WORK TO BE COMPLETED: Rewrite the rows below as a numbered list, skipping the blank lines and leaving out any pictures.

Items from a dataset:

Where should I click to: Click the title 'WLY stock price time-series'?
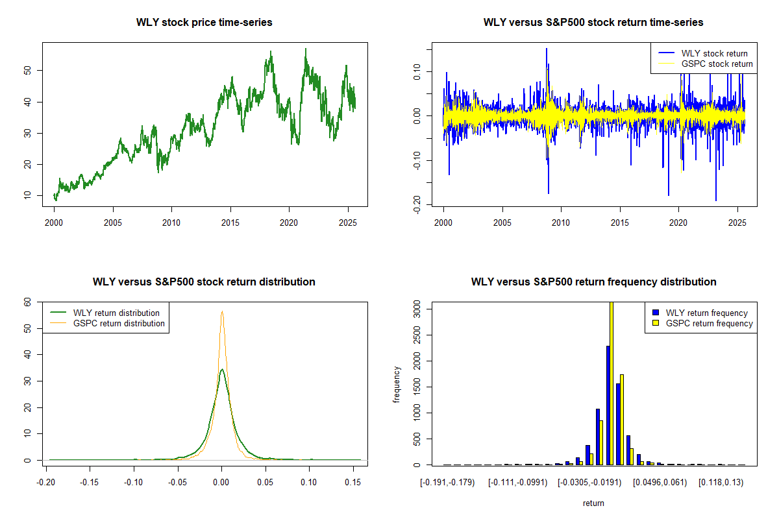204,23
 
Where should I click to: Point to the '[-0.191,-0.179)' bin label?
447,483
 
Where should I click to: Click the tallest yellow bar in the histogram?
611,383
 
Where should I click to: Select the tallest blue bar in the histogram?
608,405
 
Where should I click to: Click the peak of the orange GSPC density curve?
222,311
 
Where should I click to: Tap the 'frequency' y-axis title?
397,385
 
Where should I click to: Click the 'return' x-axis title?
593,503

RESULT OF THIS TASK:
1. Where should I click to: Click the title 'WLY stock price time-series'?
2. 204,23
3. Where should I click to: Point to the '[-0.191,-0.179)' bin label?
4. 447,483
5. Where should I click to: Click the tallest yellow bar in the histogram?
6. 611,383
7. Where should I click to: Select the tallest blue bar in the histogram?
8. 608,405
9. Where should I click to: Click the peak of the orange GSPC density curve?
10. 222,311
11. Where should I click to: Tap the 'frequency' y-axis title?
12. 397,385
13. Where should I click to: Click the 'return' x-axis title?
14. 593,503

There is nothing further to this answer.